**Excerpt provided:**
****

116 3rd St SE
Cedar Rapids, Iowa 52401
CEDAR RAPIDS — Progress on a new senior living community in northeast Cedar Rapids that’s set to be completed in 2023 is underway.
HallMar Village is a 237-unit complex on 42 acres at 9000 C Ave. NE that’s set to be complete in spring 2023. In addition to senior housing that ranges from independent living to long-term care, officials hope to make it a comprehensive center for seniors with dementia and other chronic conditions.
The project is a joint venture between Mercy Medical Center and Presbyterian Homes & Services, a Minnesota-based housing and service provider for older adults.
Officials broke ground on the project in June.
What’s happened since
Though it’ll still be some time before the first residents move into HallMar Village, officials behind the project have begun naming the leadership who will help implement the services and resources for older adults in the area.
Kathy Good has been named the new director of the Chris & Suzy DeWolf Family Innovation Center for Aging and Dementia that will be part of HallMar Village.
In her new role, Good will lead the development of the center, which aims to be “a hub of research, training and education” around the best practices in aging and dementia care, Mercy officials say.
“I’m excited to see this expansion,” Good said. “I’m excited about being able to think about and start something that’s in its infancy and help it develop.”
She will retain her role as the director of the Family Caregivers Center, which she founded in 2015.
“Kathy is an exceptional visionary and leader who led the design and implementation of the Family Caregivers Center from a mere concept to the comprehensive service it is today,” Mercy President and CEO Tim Charles said.
The Innovation Center will be housed in the former Echo Hill Presbyterian Church, a 23,000-square-foot building off C Avenue NE.
The space will house various services and resources that focus on aging people living with chronic conditions, including dementia, and their families.
That includes a think tank that will test and pilot new methods or services for patients and their families. These innovations will be implemented within HallMar Village, but also shared with other senior living communities statewide.
“If (older adults) live with meaning and purpose and dignity and respect, they live longer and they live better,” Good said. “That’s part of our goal too.”
Good said she also will bring many concepts from the Family Caregivers Center, which is opening a second location within the Innovation Center. The Family Caregivers Center was inspired by Good’s experience as the primary caregiver for her husband, Dave Good, throughout his 12-year battle with Alzheimer’s disease.
“It’s taking that process we’ve used and transferring it in a bigger arena in a certain sense,” she said.
Good holds both a bachelor’s and a master’s degree in social work from the University of Iowa.
HallMar Village will house a long-term care facility, independent and assisted living apartments as well as a range of other services for the growing population of older adults across the region. The project will replace HallMar Nursing Home, the 55-bed residential care facility on Mercy’s campus in Cedar Rapids’ MedQuarter that opened in 1960.

****

**Extracted material:**

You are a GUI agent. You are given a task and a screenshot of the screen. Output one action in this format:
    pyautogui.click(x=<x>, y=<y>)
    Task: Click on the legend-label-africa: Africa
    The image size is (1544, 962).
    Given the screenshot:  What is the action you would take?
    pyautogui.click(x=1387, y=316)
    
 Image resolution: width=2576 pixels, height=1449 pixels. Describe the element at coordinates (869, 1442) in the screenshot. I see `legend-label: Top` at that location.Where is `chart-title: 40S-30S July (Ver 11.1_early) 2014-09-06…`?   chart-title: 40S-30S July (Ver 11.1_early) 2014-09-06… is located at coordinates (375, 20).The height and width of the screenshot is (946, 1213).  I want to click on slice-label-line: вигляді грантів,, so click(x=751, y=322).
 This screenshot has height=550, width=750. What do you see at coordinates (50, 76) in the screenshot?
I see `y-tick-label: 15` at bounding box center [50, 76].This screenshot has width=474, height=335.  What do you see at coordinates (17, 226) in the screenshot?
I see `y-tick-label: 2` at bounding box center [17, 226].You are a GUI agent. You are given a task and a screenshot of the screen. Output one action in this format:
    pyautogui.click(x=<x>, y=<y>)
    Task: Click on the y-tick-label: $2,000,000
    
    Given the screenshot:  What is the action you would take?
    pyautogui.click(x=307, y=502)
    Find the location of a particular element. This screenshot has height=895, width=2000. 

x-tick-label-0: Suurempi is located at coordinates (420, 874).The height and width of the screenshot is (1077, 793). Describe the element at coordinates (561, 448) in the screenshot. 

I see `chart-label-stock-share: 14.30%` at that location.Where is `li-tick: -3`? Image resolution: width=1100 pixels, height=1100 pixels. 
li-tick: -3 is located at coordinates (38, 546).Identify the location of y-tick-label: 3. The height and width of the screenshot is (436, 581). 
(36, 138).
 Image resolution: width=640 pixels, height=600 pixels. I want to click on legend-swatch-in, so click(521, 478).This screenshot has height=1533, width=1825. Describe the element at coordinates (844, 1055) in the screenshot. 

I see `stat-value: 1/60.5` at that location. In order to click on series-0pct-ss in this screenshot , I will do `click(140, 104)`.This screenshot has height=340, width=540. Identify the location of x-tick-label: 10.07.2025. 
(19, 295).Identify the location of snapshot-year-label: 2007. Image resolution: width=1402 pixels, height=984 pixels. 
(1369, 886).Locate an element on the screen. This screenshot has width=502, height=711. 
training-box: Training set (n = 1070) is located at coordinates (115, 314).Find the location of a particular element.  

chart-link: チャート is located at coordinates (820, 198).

****

**Exercise instructions:**
**A.** Summarize the HallMar Village article in two sentences.
**B.** Reproduce the passage of the HallMar Village article between "Good said she" and "opened in 1960.", inclusive, swapping "primary caregiver" for "main caregiver".

**Answers per task:**
**A.** HallMar Village is a 237-unit senior living complex at 9000 C Ave. NE in Cedar Rapids, built jointly by Mercy Medical Center and Presbyterian Homes & Services, that is set to be complete in spring 2023 and will replace HallMar Nursing Home. Kathy Good, who founded the Family Caregivers Center and will keep directing it, has been named director of the Chris & Suzy DeWolf Family Innovation Center for Aging and Dementia, which will be housed in the former Echo Hill Presbyterian Church as part of HallMar Village.

**B.**
Good said she also will bring many concepts from the Family Caregivers Center, which is opening a second location within the Innovation Center. The Family Caregivers Center was inspired by Good’s experience as the main caregiver for her husband, Dave Good, throughout his 12-year battle with Alzheimer’s disease.
“It’s taking that process we’ve used and transferring it in a bigger arena in a certain sense,” she said.
Good holds both a bachelor’s and a master’s degree in social work from the University of Iowa.
HallMar Village will house a long-term care facility, independent and assisted living apartments as well as a range of other services for the growing population of older adults across the region. The project will replace HallMar Nursing Home, the 55-bed residential care facility on Mercy’s campus in Cedar Rapids’ MedQuarter that opened in 1960.